Protease-activated receptors in vascular smooth muscle cells: a bridge between thrombo-inflammation and vascular remodelling.

Coagulation factors are responsible for blood clot formation yet have also non-canonical functions as signalling molecules. In this context, they can activate protease-activated receptors (PARs) ubiquitously expressed in the vasculature. During vascular repair, vascular smooth muscle cells (VSMCs) will switch from a contractile to a synthetic reparative phenotype. During prolonged vascular stress, VSMCs acquire a pathological phenotype leading to cardiovascular disease. Activated coagulation factors impact on vessel wall permeability and integrity after vascular injury with a key role for PAR activation on endothelial cells. The activation of PARs on VSMCs supports vessel wall repair following injury.
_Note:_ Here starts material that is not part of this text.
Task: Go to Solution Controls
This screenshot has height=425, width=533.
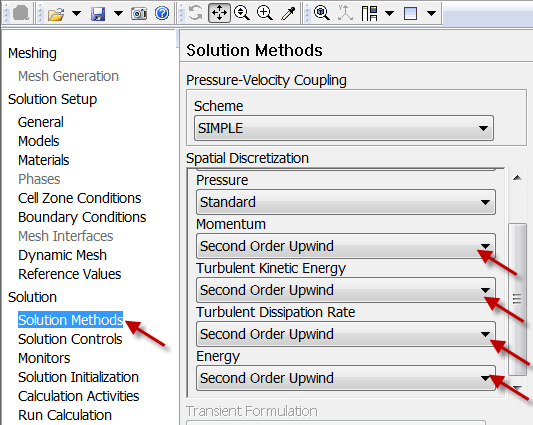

Prolonged PAR activation, however, results in pathological vascular remodelling. Therefore, understanding the mechanisms of PAR activation on VSMCs is key to propel our understanding of the molecular and cellular mechanisms to develop novel therapeutic strategies to resolve vascular remodelling.In this review, we discuss recent advances on the role of PAR signalling on VSMCs and specifically their role in vascular remodelling contributing to cardiovascular disease. Additionally, we discuss current therapeutic strategies targeting PAR signalling - indirectly or directly - in relation to cardiovascular disease.